I am still trying to root cause this atm. If I can identify the issue soon I will submit a fix and rebase (if this is related to our test infra) and if not I can merge this as is (with test flake) as I don't believe the changes in this PR are related to the test failures

flake tracking issue: https://github.com/GoogleContainerTools/kaniko/issues/3124

previous runs with this flake (the same PR would then pass later): https://github.com/GoogleContainerTools/kaniko/actions/runs/8682504136/job/23807123764#step:7:73

[mschneider82]

Ok feel free to merge then, i use this patched Version since days without an issue

[aaron-prindle]

Just merged, #3131. If you rebase and push we can hopefully see some additional error information

[mschneider82]

Ok it fails because the docker command does not support chmod without buildkit:

            the --chmod option requires BuildKit. Refer to https://docs.docker.com/go/buildkit/ to learn how to build images with BuildKit enabled

in .github/workflows/integration-tests.yaml its disabled DOCKER_BUILDKIT: '0' maybe try to switch it on?

[mschneider82]

ok doing buildkit=1 for integration is a longer task to fix, but this should be a seperated task. The lagacy build will be deprecated, to it should compare to buildkit instead of legacy docker build.

[mschneider82]

I found the chmod container build, with docker it had 11 layers with kaniko just 5?

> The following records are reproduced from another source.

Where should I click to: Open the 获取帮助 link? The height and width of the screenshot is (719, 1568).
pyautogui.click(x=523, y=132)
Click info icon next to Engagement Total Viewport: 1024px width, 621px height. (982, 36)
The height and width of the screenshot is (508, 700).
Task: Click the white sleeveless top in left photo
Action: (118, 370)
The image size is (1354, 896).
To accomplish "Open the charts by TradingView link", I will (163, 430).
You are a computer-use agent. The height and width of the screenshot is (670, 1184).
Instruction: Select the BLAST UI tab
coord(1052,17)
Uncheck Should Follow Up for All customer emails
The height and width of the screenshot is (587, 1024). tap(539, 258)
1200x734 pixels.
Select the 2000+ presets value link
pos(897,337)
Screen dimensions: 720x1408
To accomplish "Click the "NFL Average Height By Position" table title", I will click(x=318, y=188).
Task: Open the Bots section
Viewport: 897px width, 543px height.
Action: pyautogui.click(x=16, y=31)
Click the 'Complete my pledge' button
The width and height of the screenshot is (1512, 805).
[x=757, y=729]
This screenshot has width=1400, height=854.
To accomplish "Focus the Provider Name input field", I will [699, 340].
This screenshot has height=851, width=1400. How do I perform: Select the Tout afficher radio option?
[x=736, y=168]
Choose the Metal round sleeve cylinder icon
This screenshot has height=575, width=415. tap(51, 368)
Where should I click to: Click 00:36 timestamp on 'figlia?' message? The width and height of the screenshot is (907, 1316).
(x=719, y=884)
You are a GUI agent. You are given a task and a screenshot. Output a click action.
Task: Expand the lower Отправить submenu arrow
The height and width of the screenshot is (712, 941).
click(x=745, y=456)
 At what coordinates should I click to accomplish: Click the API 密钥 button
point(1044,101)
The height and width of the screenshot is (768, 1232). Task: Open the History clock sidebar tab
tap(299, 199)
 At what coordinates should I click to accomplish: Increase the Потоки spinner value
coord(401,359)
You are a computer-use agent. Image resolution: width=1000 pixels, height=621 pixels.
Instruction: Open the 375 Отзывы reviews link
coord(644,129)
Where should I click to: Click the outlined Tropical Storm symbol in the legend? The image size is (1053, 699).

https://github.com/GoogleContainerTools/kaniko/actions/runs/8780308512/job/24089955636?pr=3119#step:7:765

To debug this it would be helpful if the build from kaniko would be also printed. currently in images.go the output is just printed when the image build fails, but not returned, in this case it would be helpful to return it and also print it when the layercheck has a difference detected.

[mschneider82]

@aaron-prindle OK i got it green, i had to enable DOCKER_BUILDKIT=1 for just this single integration test via envsMap in images.go also added the layers difference of 6. I have rebased everything. In future i think many more tests need to be fixed to use buildkit instead of classic build.